Eine vielschichtige, interessante Unterhaltung – ohne Ergebnis. Sie lehnen jedenfalls in ihrer Arbeit eine hierarchische Ordnung ab, wie steht es dann aber mit der Verantwortung? Auch ich habe noch keine Antworten. Also, wir müssen in Kontakt bleiben …
Aber die Geschichte geht noch weiter, Ulf kommt dazu, ein documenta-Fotograf. Auch er wird herzlich begrüßt. Ulf erklärt, er sei von Beginn an dabei und in regelmäßigem Austausch mit den verschiedensten Künstlern. Er vermittelt den Eindruck „Ich lebe documenta“. Der Bericht von seinen Gesprächen mit vielen documenta-Besuchern soll mir klar machen, dass die aktuellen offiziellen Diskussionen um Antisemitismus und Postkolonialismus nichts mit der Wahrnehmung der breiten Schar von Besuchern zu tun hat. Er ist begeistert, was er alles bildlich festhalten konnte, aber es ist klar, es ist seine Schilderung und stark von seinen Interessen geprägt. Trotzdem begeistert mich sein Engagement! Super!

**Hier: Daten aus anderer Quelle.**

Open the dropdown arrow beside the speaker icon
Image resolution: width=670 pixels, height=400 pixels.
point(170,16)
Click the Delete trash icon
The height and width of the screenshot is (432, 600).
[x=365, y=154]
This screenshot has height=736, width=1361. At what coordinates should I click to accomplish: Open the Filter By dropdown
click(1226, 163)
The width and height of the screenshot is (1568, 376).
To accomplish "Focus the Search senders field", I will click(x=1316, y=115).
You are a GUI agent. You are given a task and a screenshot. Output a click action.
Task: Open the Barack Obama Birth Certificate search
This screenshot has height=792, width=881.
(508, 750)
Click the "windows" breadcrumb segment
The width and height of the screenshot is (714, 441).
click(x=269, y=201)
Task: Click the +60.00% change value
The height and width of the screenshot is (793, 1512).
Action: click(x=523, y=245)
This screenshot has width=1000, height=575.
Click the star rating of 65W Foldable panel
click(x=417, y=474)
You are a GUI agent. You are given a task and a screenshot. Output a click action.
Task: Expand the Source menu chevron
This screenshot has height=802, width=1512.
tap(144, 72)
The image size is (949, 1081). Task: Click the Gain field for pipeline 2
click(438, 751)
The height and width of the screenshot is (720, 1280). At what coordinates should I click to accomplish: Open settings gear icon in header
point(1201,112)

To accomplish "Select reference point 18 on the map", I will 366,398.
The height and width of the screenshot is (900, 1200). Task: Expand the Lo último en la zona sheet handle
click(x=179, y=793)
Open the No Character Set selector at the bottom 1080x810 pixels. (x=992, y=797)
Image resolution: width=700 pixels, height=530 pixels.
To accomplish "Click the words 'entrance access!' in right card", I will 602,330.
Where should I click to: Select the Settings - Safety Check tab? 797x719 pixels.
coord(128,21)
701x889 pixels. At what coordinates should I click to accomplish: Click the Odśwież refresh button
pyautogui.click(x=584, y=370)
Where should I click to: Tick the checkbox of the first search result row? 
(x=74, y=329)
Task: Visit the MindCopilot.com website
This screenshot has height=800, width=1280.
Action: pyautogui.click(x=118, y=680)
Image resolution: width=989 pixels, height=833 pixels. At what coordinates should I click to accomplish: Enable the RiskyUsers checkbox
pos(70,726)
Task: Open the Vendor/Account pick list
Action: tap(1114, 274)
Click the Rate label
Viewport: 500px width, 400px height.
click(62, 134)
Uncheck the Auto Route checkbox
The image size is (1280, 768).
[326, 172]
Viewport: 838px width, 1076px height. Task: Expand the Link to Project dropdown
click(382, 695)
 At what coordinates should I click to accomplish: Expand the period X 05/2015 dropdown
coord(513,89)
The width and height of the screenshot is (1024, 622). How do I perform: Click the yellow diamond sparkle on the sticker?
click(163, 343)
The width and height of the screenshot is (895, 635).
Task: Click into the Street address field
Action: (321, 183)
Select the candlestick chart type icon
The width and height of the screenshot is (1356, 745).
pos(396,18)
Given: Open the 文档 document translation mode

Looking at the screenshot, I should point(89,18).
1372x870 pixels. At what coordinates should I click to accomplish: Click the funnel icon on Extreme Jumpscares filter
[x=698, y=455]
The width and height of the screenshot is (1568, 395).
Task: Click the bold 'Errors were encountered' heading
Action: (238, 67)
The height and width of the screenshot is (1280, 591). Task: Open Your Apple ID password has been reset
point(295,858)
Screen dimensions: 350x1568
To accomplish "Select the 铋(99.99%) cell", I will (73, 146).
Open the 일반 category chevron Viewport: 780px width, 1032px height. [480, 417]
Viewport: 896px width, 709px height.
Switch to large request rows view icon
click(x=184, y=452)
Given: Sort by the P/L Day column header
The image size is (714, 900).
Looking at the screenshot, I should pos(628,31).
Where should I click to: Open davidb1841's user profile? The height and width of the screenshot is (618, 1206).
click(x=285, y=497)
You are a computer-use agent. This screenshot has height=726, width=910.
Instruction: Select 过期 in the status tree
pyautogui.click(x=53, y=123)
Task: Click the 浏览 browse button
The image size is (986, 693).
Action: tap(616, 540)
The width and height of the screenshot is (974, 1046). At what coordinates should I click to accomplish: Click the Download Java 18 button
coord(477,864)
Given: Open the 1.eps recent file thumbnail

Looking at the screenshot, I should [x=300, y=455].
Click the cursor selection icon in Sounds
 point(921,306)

Ich gebe nicht auf. Wir versuchen noch eine wenig „Lumbung“ zu diskutieren, Reisscheune, Humor, Transparenz … Aber beide, Reza und Andan, haben weitere Termine. Sie sind noch voll bei der fifteen. Wir vereinbaren, dass wir unser Gespräch über die documenta hinaus fortführen wollen. Reza will auf jeden Fall zunächst in Deutschland tätig sein, aber auch Andan will nach einer Reise in die Heimat wieder in Kassel aktiv bleiben. Na, das kann doch noch spannend werden, wir werden sehen!
Auf dem Heimweg beginnt das Nachwirken, Einordnen, Reflektieren.
Ich habe außergewöhnlich freundliche Mitglieder der ruangrupa-Gruppe kennengelernt, die eine Beziehung zu Kassel aufgebaut haben. Ob sie in Deutschland und unserer Kultur wirklich angekommen sind, nein, das glaube ich nicht. In den Konflikten während der documenta fifteen ist unsere deutsche Kultur, die ich gern mit „striktem Denken“ bezeichne und die so oft keine Abweichungen nach links, rechts, oben, unten zulässt, auf Personen getroffen, die aus einem gänzlich anderen Kulturkreis kommen. Eigentlich extrem spannend, aber diese Spannung hat keine Seite in den Konfliktsituationen ausgehalten. Mir hat die heutige Begegnung viel Spaß bereitet, und sie erinnert mich an meine Beschäftigung in den vergangenen Jahren unter dem Thema „How to say NO!“ in verschiedenen Kulturkreisen. Auch dabei habe ich viele deutsche Kollegen erlebt, die unseren Umgang mit dem Thema sehr einseitig beantworten. Nein ist ein Nein, und das sagt man deutlich. Aber sorry, so tickt eben nicht die ganze Welt! Deshalb ist eine Bereitschaft, sich solchen interkulturellen, auch kontroversen Themen zu stellen, dringend notwendig. Eben gerade in der weiteren Aufarbeitung der documenta fifteen. Dazu wünsche ich mir einen toleranten und respektvollen Umgang!